== SOURCE MATERIAL

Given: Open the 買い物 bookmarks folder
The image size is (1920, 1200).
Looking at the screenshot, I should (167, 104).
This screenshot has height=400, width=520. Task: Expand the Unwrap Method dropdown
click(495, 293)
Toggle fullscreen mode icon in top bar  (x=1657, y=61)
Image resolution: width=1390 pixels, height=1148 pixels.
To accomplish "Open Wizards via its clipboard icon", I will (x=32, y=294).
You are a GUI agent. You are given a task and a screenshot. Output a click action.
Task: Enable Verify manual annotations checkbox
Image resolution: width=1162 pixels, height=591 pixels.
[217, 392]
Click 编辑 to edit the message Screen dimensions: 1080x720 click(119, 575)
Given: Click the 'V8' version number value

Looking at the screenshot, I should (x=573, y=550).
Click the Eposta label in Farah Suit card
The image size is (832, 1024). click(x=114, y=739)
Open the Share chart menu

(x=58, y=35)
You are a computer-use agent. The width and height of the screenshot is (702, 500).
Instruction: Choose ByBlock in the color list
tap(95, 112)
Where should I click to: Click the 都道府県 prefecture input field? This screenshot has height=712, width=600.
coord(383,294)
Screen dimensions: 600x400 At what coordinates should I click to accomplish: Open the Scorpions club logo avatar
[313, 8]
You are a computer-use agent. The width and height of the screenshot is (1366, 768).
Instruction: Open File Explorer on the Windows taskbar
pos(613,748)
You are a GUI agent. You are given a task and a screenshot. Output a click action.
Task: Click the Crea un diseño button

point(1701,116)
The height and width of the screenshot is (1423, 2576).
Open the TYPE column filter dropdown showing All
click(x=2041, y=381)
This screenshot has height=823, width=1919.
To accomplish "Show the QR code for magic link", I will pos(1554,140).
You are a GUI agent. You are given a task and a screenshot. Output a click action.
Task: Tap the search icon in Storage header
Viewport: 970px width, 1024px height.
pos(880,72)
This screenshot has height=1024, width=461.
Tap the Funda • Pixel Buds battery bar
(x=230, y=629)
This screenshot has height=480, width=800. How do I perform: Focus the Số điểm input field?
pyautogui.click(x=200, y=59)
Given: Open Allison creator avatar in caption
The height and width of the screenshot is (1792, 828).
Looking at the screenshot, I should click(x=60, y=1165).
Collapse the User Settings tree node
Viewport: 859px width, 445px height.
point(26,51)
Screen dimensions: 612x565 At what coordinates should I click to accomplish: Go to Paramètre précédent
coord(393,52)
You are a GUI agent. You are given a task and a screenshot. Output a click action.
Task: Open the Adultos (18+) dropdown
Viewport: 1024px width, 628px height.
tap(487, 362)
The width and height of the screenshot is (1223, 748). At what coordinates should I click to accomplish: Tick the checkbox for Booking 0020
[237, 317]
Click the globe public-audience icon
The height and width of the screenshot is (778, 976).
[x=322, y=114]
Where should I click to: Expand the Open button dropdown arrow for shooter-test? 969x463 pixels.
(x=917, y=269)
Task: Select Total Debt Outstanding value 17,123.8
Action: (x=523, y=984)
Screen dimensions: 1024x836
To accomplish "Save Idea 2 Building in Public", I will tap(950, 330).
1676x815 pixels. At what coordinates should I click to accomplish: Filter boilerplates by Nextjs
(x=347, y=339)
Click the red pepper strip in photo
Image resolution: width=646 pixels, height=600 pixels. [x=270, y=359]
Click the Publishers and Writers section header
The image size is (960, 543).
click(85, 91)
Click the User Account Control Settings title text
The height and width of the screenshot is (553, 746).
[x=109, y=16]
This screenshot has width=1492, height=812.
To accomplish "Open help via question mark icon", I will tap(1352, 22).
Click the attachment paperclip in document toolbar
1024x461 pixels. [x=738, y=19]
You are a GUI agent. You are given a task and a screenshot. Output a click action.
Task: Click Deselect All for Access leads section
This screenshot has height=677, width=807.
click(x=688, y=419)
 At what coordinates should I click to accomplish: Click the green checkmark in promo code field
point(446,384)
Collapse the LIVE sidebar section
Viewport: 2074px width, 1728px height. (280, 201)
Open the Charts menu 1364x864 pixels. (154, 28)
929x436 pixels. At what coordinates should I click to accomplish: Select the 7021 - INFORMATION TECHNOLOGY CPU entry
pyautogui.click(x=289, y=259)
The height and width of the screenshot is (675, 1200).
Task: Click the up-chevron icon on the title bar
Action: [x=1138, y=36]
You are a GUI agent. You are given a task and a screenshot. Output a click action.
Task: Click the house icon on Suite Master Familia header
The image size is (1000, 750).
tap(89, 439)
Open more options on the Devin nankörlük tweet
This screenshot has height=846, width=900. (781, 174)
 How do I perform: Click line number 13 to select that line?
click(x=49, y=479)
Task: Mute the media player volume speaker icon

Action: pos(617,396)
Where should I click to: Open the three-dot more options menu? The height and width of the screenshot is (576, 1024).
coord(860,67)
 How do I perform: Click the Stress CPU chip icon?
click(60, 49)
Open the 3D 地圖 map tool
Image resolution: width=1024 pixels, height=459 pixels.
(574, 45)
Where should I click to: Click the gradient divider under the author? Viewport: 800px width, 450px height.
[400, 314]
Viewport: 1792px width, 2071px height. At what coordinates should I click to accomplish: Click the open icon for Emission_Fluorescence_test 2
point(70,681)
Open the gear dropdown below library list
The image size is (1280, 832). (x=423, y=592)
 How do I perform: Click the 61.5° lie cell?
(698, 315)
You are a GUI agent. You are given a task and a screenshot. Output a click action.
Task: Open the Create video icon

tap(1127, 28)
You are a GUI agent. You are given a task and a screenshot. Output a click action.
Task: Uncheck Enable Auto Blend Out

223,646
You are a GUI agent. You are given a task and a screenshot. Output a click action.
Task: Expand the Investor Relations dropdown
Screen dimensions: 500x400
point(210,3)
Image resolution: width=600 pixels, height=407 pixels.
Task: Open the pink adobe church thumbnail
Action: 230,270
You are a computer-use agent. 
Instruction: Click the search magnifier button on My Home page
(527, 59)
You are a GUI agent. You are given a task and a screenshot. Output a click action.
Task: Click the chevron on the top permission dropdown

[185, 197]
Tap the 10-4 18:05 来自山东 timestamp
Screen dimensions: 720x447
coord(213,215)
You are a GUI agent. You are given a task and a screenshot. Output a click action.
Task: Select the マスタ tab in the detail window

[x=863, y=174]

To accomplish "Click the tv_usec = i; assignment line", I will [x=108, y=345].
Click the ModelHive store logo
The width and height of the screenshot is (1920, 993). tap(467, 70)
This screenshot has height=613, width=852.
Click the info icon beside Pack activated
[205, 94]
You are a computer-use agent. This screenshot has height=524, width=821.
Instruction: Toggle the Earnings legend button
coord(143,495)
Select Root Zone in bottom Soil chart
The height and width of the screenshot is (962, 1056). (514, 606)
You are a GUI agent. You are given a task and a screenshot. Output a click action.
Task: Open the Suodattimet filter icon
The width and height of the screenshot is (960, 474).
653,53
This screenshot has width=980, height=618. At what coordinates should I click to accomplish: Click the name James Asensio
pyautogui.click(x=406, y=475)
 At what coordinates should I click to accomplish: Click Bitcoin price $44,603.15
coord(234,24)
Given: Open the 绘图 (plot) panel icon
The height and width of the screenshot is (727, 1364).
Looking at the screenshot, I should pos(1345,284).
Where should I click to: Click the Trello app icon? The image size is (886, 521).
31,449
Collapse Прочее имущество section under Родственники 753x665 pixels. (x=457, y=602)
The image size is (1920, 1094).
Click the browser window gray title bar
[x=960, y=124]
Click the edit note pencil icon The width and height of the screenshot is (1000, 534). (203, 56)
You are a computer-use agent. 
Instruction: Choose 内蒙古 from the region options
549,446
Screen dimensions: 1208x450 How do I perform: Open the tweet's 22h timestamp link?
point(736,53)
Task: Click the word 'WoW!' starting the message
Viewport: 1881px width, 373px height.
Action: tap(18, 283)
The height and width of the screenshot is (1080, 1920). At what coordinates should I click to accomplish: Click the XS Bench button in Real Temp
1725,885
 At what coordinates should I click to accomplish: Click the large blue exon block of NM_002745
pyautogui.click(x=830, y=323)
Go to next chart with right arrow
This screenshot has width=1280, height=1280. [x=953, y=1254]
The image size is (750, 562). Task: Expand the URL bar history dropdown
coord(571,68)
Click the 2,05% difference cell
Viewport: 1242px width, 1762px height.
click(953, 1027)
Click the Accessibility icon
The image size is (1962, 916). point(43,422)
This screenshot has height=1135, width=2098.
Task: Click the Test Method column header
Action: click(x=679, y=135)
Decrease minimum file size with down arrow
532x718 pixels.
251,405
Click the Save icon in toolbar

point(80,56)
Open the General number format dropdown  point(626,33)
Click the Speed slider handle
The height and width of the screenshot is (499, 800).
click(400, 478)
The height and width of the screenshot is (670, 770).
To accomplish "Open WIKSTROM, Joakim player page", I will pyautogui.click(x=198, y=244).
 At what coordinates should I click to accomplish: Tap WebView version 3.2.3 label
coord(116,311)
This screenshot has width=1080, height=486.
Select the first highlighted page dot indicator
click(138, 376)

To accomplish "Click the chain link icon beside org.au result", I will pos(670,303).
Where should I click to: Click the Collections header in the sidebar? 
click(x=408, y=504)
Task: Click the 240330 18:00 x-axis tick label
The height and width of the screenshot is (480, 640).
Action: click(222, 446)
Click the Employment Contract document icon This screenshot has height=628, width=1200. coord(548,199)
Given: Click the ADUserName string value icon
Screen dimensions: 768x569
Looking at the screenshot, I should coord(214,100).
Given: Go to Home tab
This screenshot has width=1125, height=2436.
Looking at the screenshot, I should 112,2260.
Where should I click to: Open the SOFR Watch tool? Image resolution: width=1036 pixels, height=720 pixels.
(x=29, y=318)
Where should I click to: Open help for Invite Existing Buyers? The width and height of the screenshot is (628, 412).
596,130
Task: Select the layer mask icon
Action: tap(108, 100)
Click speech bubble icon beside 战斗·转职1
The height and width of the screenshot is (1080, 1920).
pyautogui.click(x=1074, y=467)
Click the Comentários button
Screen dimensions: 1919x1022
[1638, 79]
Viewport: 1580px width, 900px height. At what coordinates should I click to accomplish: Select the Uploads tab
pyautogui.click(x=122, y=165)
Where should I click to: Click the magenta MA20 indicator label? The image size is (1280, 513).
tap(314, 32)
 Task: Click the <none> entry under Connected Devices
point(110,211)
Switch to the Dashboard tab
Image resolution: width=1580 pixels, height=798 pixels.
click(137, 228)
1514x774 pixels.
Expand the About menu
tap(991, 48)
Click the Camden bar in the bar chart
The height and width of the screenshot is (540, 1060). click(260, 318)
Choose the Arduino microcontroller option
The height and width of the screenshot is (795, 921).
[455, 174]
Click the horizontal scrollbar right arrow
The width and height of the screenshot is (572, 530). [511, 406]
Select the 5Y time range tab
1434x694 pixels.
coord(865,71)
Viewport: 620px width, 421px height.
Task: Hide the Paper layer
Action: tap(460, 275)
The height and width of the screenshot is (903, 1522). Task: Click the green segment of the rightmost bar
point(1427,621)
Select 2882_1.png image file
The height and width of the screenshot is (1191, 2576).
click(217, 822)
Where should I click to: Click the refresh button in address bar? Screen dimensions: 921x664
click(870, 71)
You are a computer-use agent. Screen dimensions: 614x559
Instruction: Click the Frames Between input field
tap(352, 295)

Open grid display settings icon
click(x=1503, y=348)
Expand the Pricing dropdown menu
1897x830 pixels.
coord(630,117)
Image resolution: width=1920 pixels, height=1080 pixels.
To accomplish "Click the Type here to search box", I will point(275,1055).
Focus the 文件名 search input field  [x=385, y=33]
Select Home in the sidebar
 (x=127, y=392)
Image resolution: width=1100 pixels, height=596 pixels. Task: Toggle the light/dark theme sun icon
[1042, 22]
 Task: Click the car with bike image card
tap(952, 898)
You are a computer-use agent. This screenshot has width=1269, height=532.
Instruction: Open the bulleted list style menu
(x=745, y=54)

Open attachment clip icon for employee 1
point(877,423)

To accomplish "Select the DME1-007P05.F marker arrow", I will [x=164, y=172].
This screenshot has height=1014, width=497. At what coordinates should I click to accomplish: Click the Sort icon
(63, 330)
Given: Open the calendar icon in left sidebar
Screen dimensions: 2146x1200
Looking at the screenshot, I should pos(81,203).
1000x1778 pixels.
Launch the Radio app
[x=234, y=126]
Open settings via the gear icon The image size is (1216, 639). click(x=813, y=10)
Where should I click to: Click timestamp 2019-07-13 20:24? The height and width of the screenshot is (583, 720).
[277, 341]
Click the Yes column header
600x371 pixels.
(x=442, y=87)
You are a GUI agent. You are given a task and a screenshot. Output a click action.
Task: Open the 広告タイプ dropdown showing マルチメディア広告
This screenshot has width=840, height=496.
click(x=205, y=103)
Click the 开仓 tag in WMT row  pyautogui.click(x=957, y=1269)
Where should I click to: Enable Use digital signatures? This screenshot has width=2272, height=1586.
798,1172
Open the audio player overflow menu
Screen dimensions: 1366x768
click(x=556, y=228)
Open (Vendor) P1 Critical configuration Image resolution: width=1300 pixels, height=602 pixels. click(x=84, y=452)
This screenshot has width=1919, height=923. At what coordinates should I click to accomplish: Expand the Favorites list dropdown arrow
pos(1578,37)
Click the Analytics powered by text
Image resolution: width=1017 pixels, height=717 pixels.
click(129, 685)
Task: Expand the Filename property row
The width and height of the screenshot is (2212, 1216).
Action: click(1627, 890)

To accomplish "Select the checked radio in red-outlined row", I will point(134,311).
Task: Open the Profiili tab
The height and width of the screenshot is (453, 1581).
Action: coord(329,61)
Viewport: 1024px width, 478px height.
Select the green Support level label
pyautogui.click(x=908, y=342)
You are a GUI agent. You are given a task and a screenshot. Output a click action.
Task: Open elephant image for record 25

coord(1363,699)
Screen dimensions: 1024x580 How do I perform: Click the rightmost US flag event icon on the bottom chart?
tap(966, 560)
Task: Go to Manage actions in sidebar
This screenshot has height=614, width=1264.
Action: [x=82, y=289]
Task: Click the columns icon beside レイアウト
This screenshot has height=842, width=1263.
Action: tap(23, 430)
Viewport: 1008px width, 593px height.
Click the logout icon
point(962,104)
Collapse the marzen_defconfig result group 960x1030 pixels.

====

*TASK DESCRIPTION*
Count the lines in the items above that contain the string "menu". Reply with the number alone.

*EXPECTED ANSWER*
7